A contestação ganhou novo peso em 2022, quando a Eletrobras iniciou a implantação do empreendimento, projetado para abastecer cerca de 1,5 milhão de consumidores com energia renovável. Em junho de 2025, o Uruguai formalizou uma queixa diplomática pedindo a revisão dos limites territoriais.
A origem do impasse remonta ao tratado assinado em 1851, que definiu as fronteiras entre os dois países após a independência uruguaia. Décadas depois, o capitão uruguaio Villa Seré apontou uma possível falha na interpretação dos marcos fronteiriços, argumento que passou a sustentar a reivindicação de Montevidéu ao longo do tempo.
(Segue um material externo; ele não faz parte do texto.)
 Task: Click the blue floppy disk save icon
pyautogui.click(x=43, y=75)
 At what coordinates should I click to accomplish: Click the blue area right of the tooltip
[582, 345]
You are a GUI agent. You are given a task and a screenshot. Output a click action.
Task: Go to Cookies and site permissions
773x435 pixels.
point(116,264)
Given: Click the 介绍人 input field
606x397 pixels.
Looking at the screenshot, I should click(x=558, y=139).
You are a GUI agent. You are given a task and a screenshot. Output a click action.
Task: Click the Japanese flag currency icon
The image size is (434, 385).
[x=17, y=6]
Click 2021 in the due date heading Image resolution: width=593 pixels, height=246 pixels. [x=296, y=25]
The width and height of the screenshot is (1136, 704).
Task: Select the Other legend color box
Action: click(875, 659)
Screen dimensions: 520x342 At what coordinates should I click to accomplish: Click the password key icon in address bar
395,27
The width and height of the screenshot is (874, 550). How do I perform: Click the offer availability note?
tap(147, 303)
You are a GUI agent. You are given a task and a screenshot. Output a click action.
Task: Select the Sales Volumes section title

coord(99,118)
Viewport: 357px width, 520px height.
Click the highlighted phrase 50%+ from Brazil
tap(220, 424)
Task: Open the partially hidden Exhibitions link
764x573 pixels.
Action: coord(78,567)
Do lado brasileiro, o entendimento é de que a área pertence legalmente a Santana do Livramento. Em 1985, a construção da Vila Thomaz Albornoz reforçou a presença administrativa do Brasil na região, o que aumentou o desconforto uruguaio.
Além do histórico político, o local ganhou relevância estratégica com o parque eólico, que recebeu investimento estimado em R$ 2 bilhões e conta com 72 aerogeradores. Em meio à transição global para fontes limpas, a área passou a ter peso econômico e geopolítico maior.
O Itamaraty informou que pretende tratar o tema por vias diplomáticas, mantendo a tradição de diálogo entre os dois países. Não há, até o momento, previsão para uma solução definitiva do impasse.